Written task — Reproduce the part of the tracer patch discussion between "Not really, it" and "task_curr_ret_stack(struct task_struct *tsk)", inclusive.

Selected passage —
Not really, it is needed on the test when we trace functions on entry
to decide if we ignore or not.

 
> > +}
> > +#else /* !CONFIG_FUNCTION_GRAPH_TRACER */
> >  
> >  #define __notrace_funcgraph
> >  #define __irq_entry
> > @@ -445,51 +499,7 @@ static inline int task_curr_ret_stack(struct task_struct *tsk)

Record excerpts —
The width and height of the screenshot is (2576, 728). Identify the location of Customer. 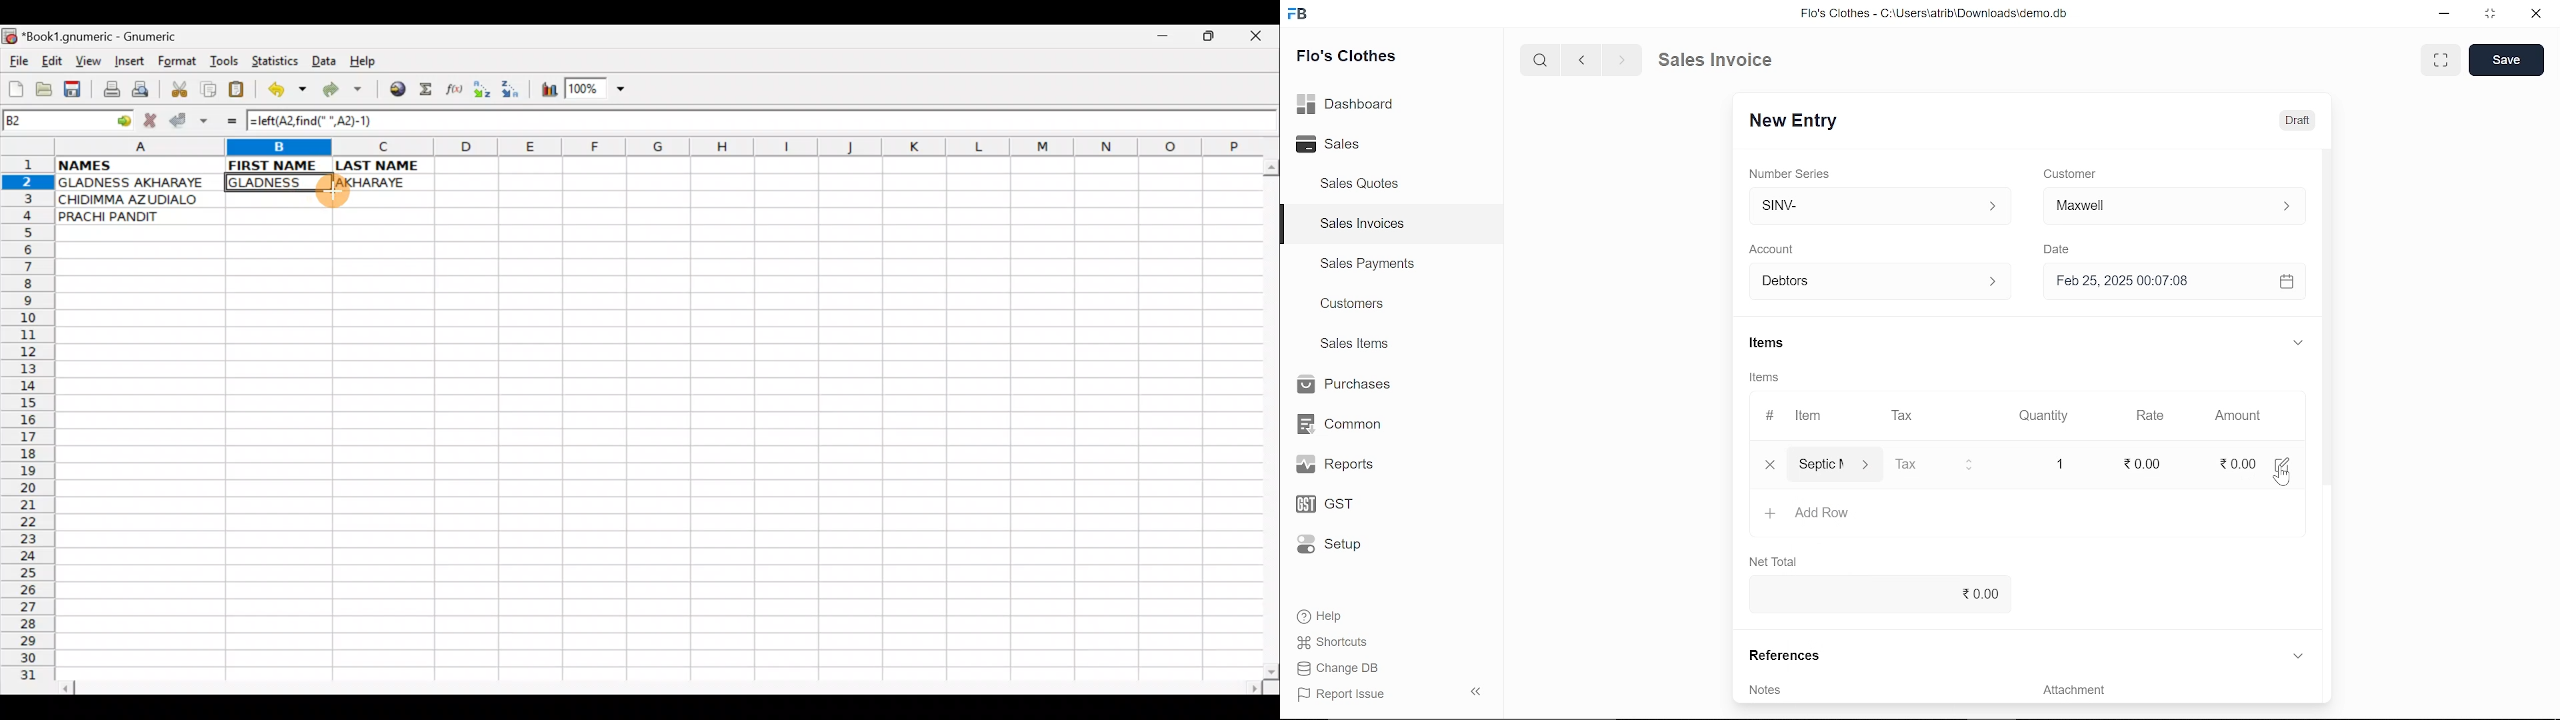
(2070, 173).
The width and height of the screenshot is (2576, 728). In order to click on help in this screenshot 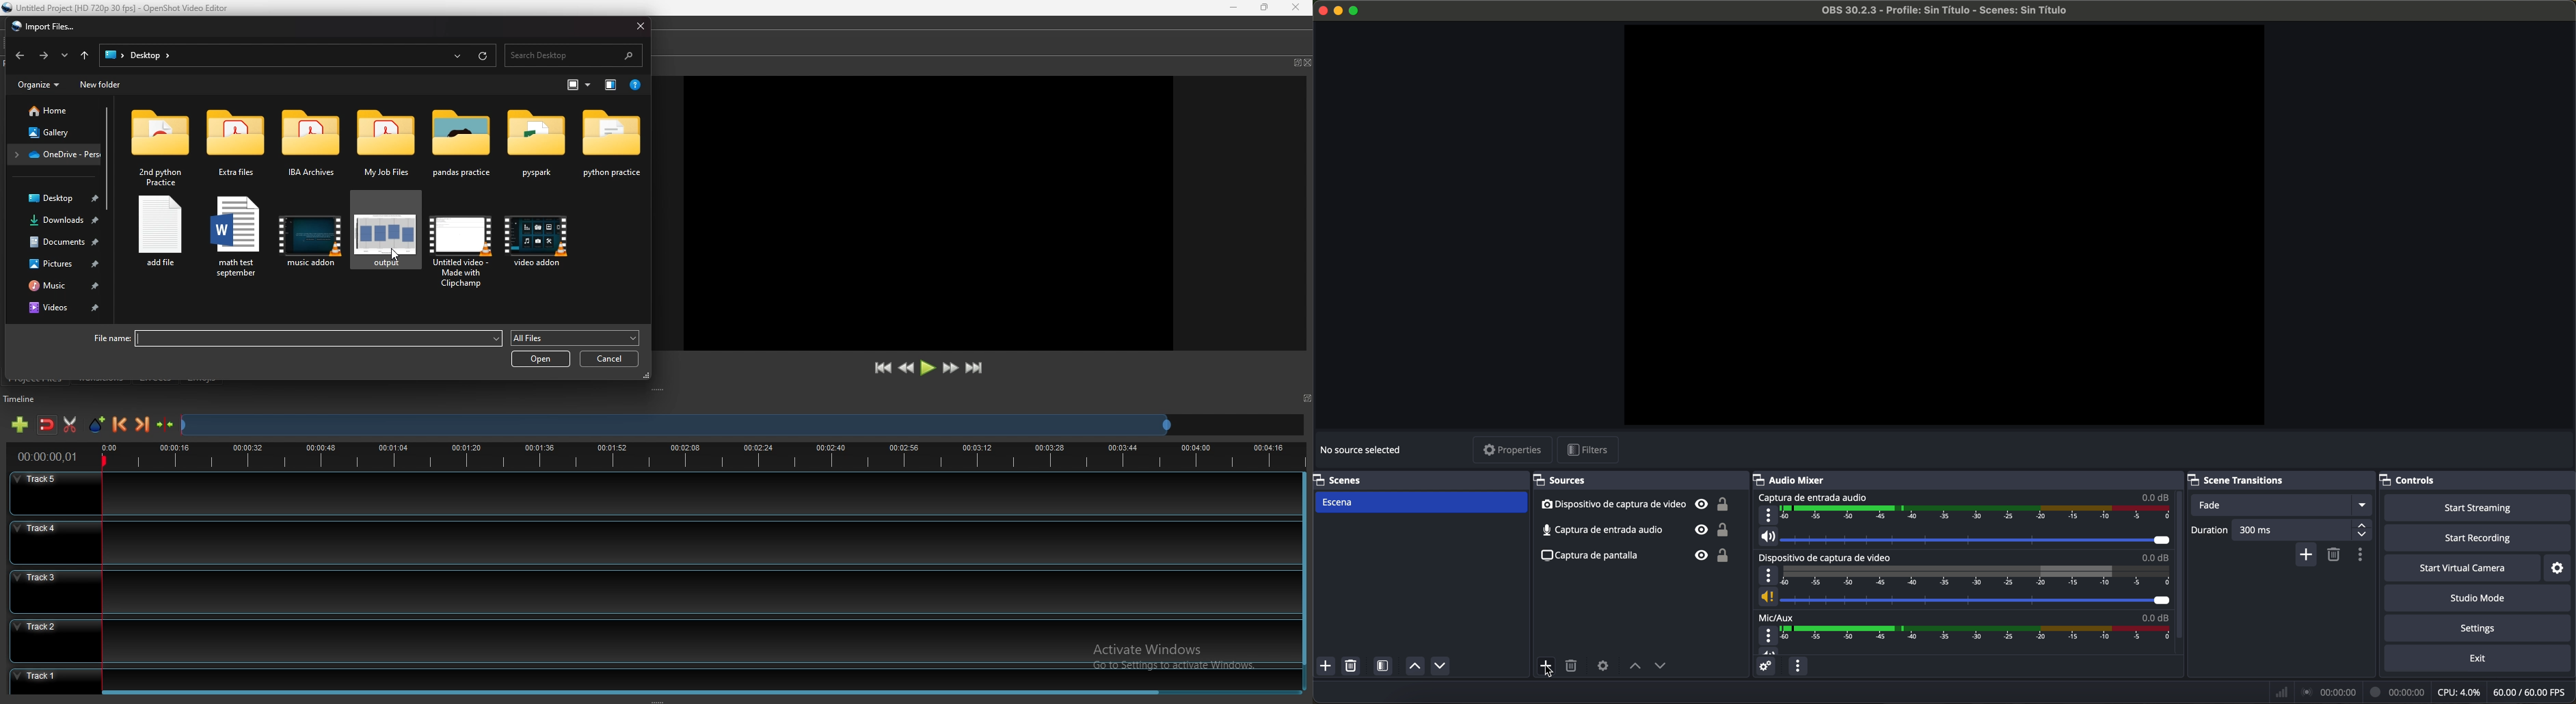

---

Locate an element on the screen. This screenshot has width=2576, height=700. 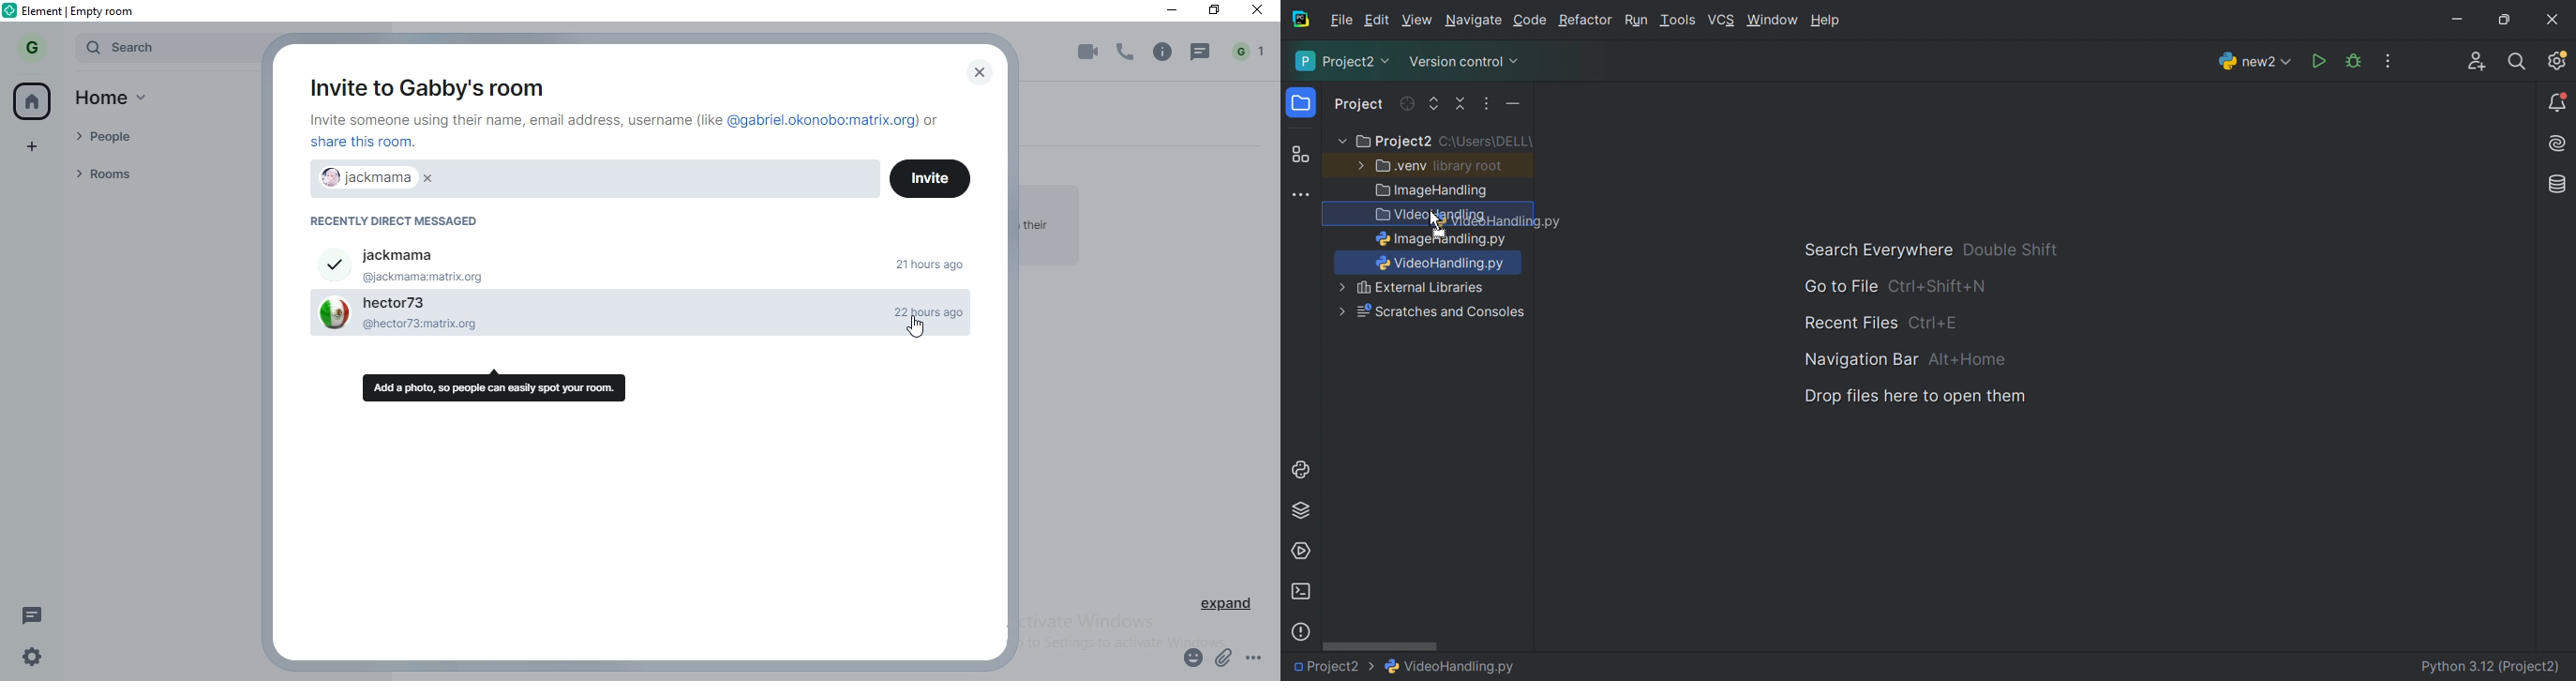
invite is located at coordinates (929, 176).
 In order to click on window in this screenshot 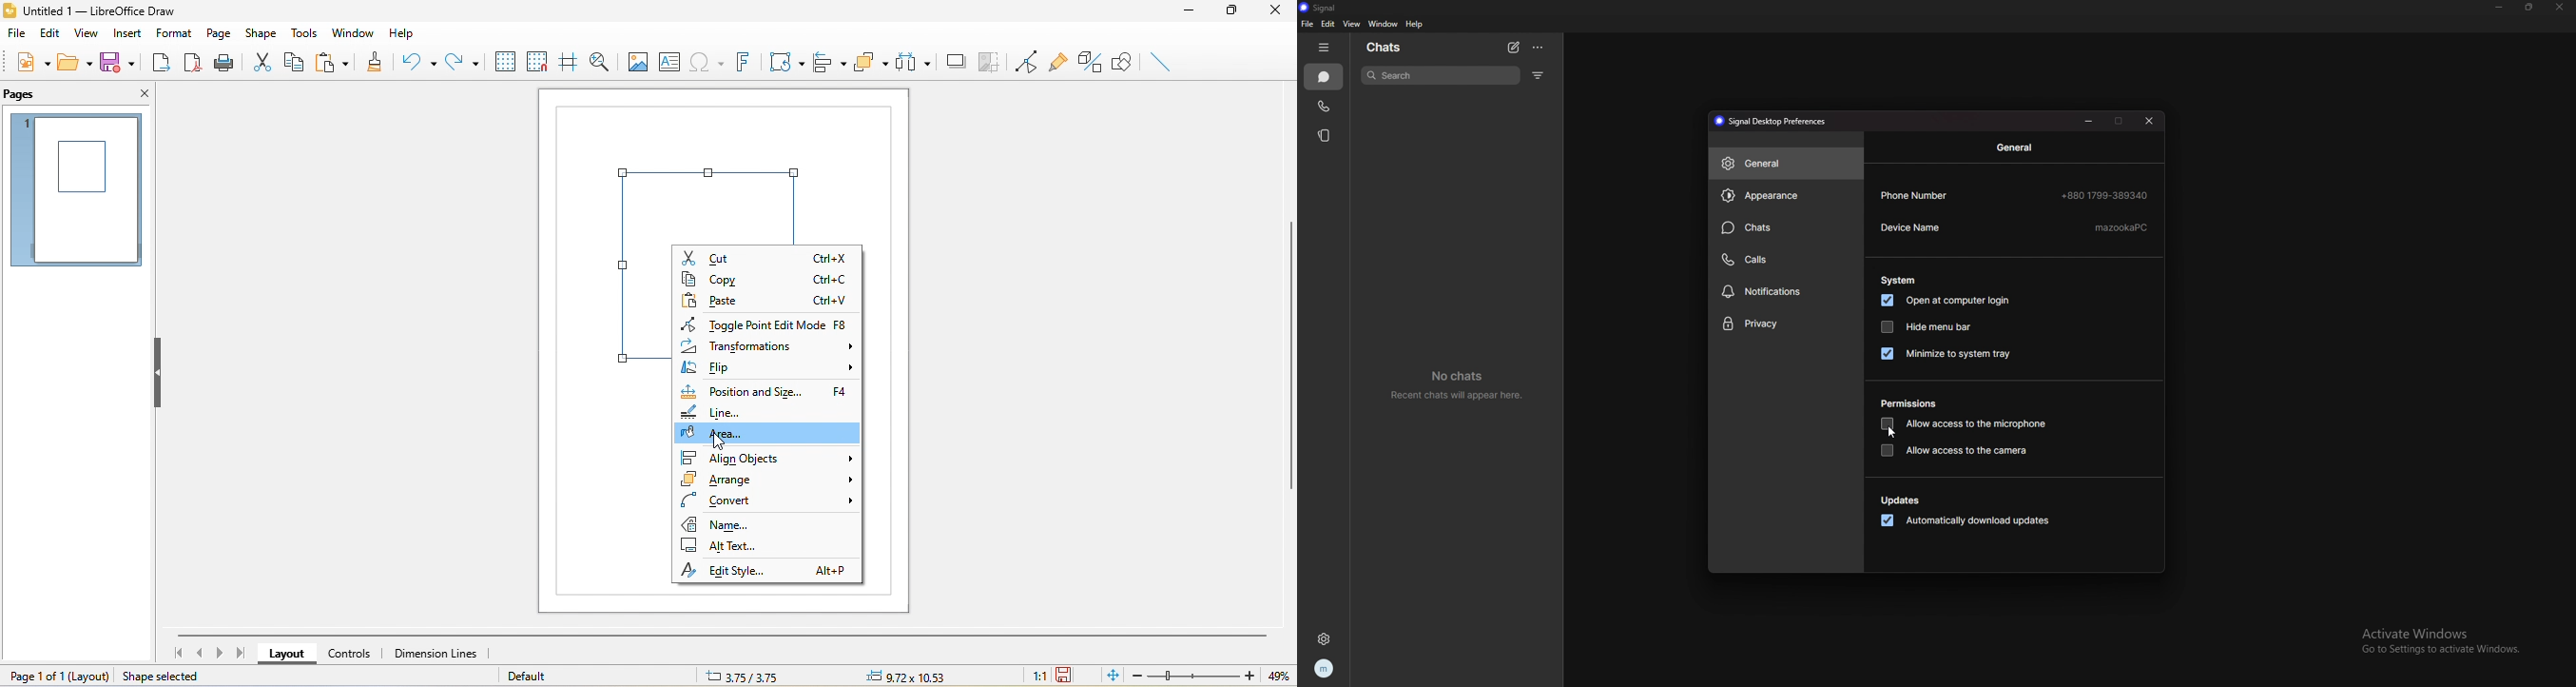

==

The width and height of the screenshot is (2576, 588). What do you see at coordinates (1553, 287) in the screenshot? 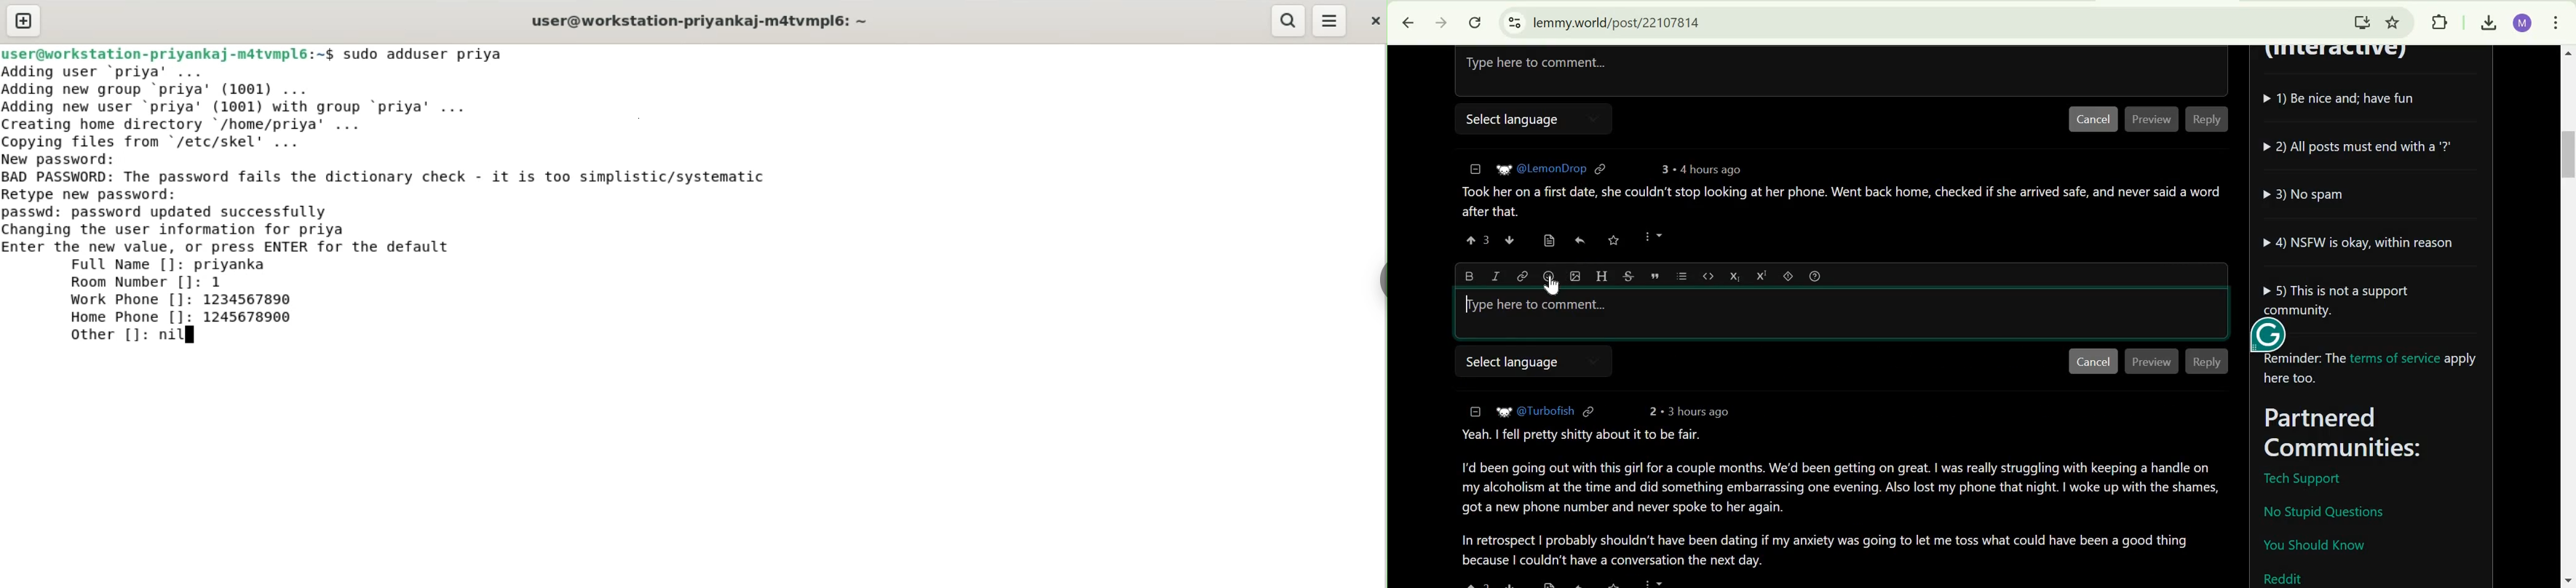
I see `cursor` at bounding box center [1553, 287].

Result for this exercise —
Not really, it is needed on the test when we trace functions on entry
to decide if we ignore or not.

 
> > +}
> > +#else /* !CONFIG_FUNCTION_GRAPH_TRACER */
> >  
> >  #define __notrace_funcgraph
> >  #define __irq_entry
> > @@ -445,51 +499,7 @@ static inline int task_curr_ret_stack(struct task_struct *tsk)